→ Task to carry out: Pictures are not part of the copy. Set down exactly the lines from the one containing "Where should I" through the last line of the material below.
^^^^^^^^^^^^^^^^
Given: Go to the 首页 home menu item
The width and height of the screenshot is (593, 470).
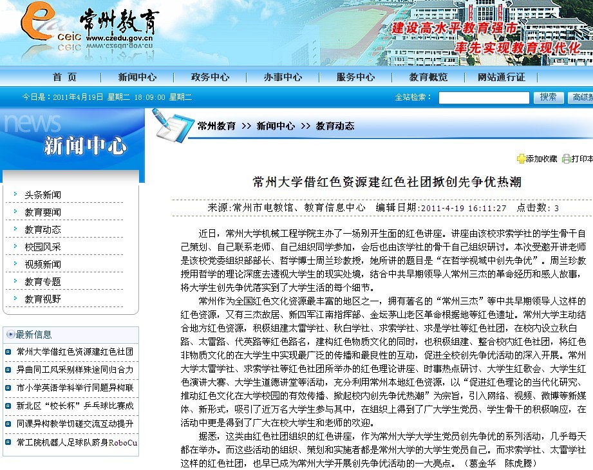Looking at the screenshot, I should (x=64, y=77).
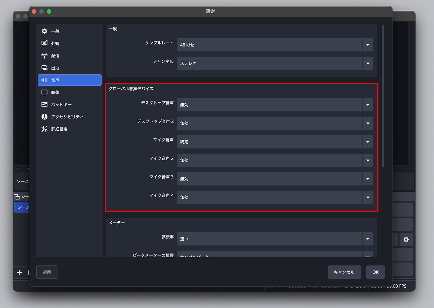Viewport: 434px width, 308px height.
Task: Click the settings panel vertical scrollbar
Action: pos(383,96)
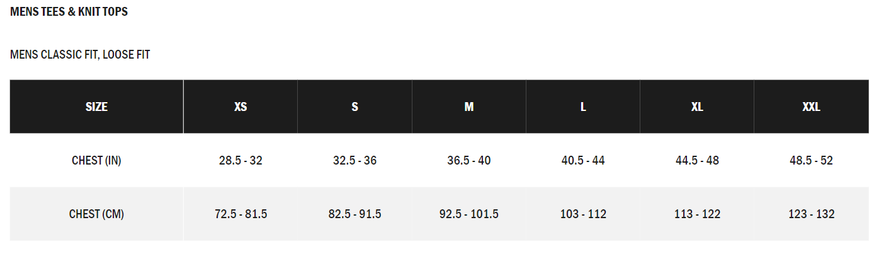Select the M size header

coord(469,107)
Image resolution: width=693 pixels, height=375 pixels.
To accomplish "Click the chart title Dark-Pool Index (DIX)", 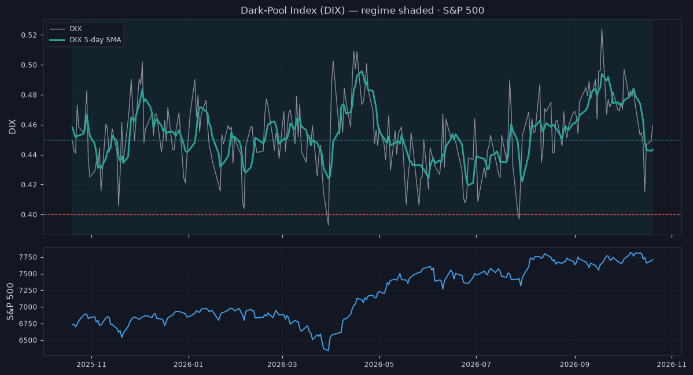I will coord(293,10).
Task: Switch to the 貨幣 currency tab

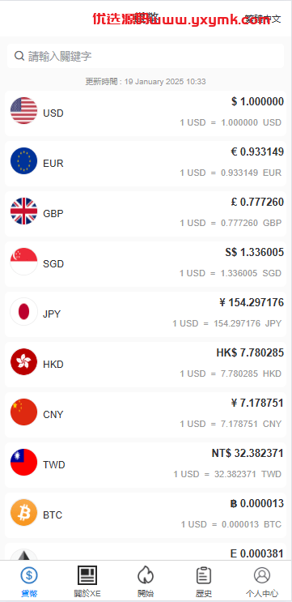Action: click(x=29, y=583)
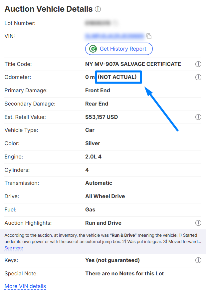The image size is (206, 291).
Task: Click Auction Highlights info icon
Action: pos(198,223)
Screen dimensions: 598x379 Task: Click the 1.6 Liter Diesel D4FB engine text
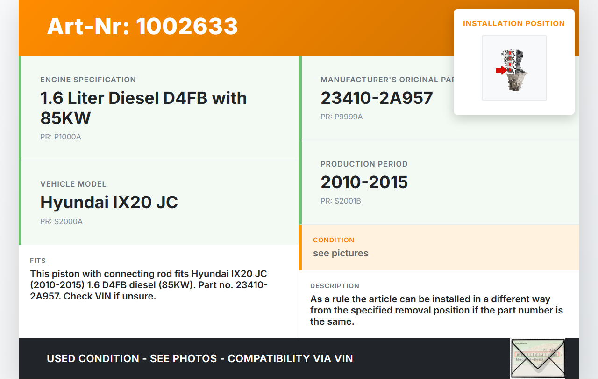tap(143, 108)
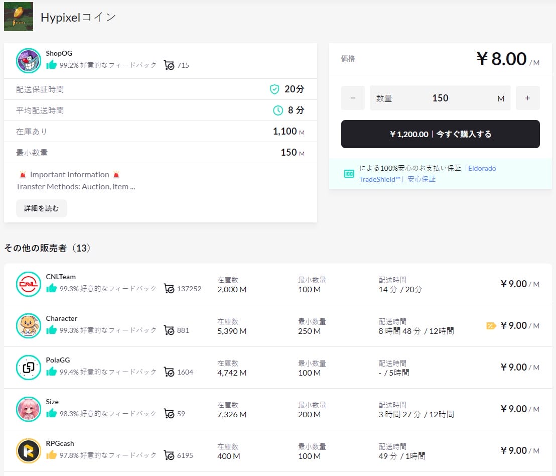Click RPGcash seller logo icon

click(28, 451)
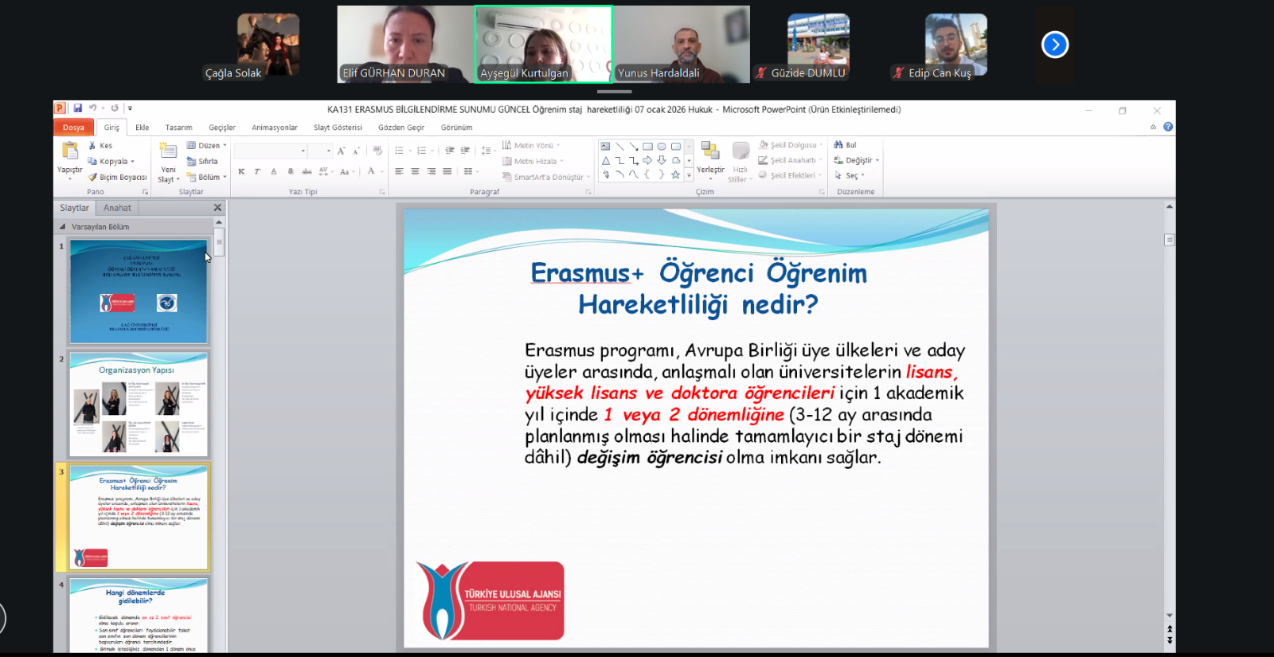This screenshot has height=657, width=1274.
Task: Toggle bold (K) formatting
Action: point(241,171)
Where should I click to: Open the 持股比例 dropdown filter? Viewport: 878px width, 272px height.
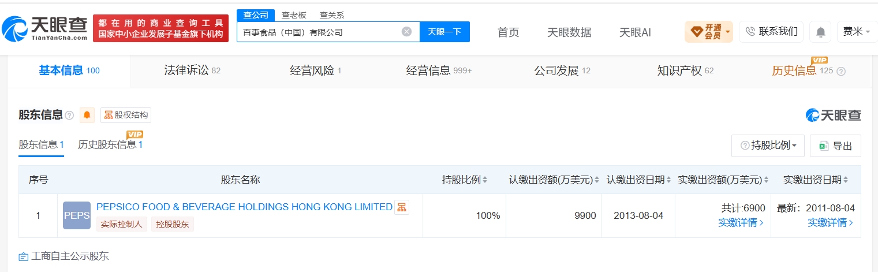(768, 146)
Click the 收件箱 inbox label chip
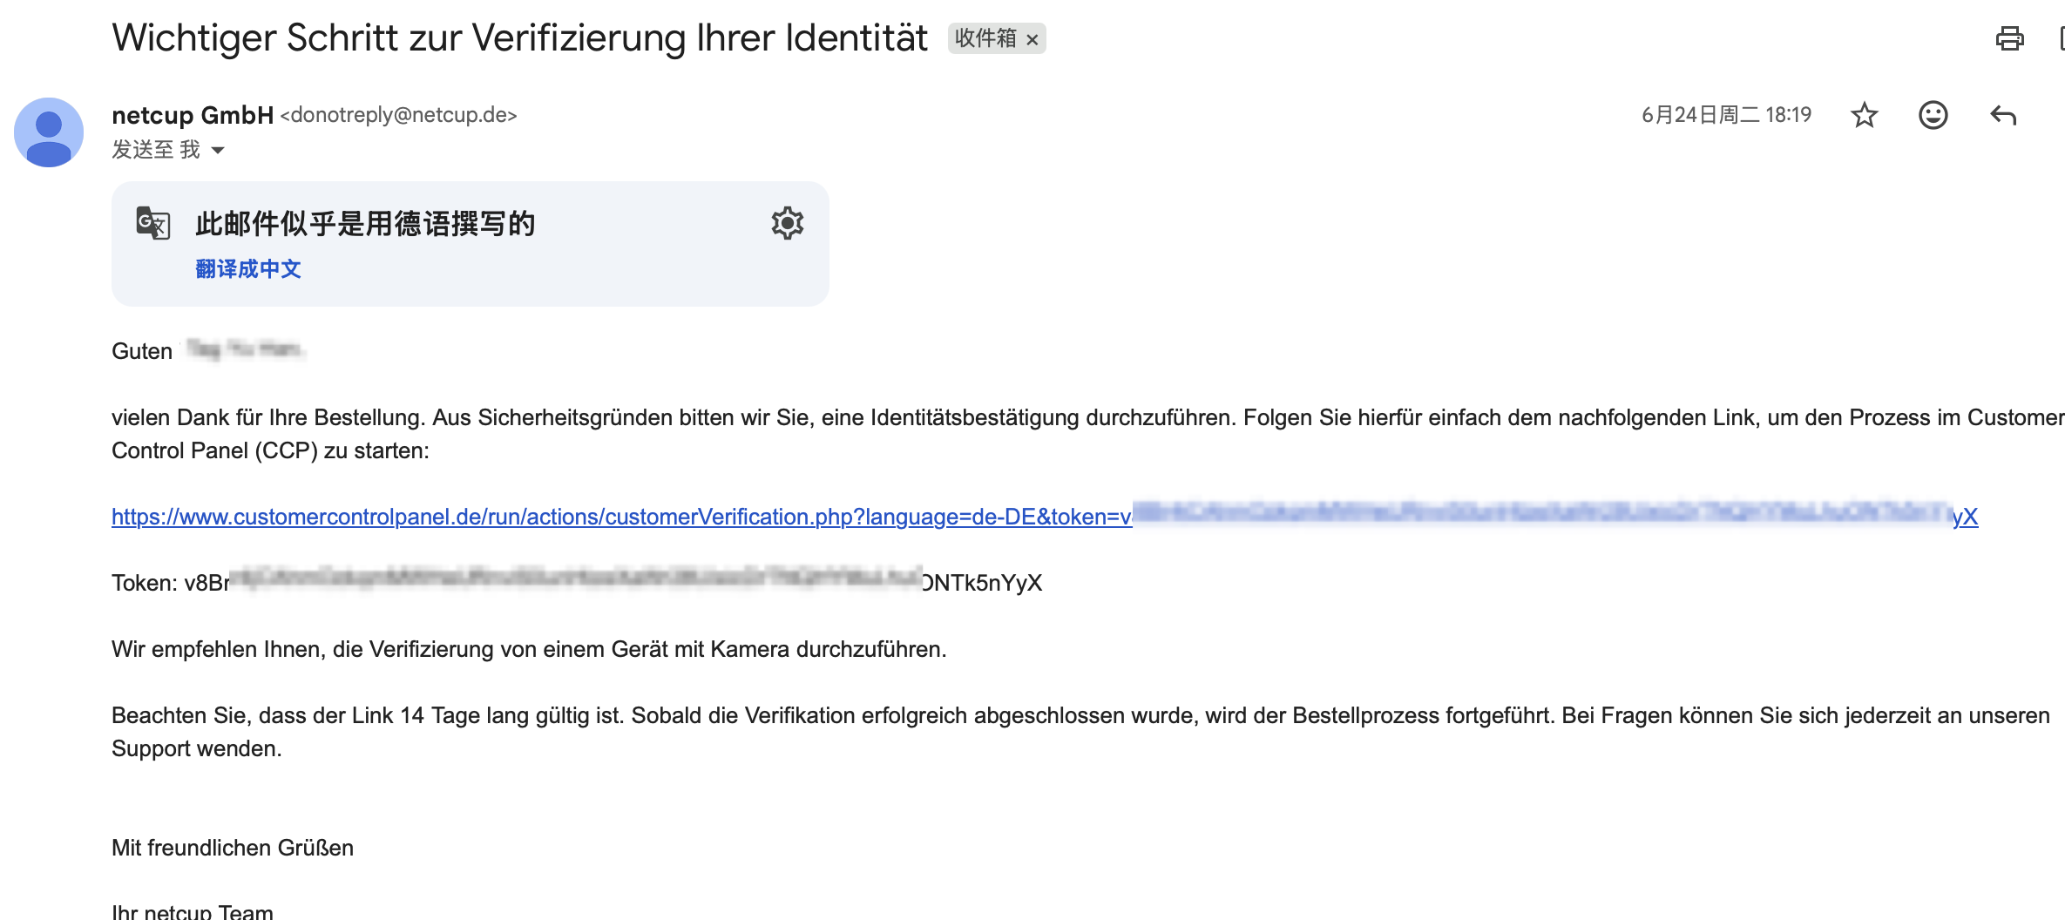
^^^^^^^^^^^^^^^^
→ Response:
Where should I click to: Open the 持股比例 dropdown filter? Viewport: 878px width, 272px height.
(768, 146)
Click the 收件箱 inbox label chip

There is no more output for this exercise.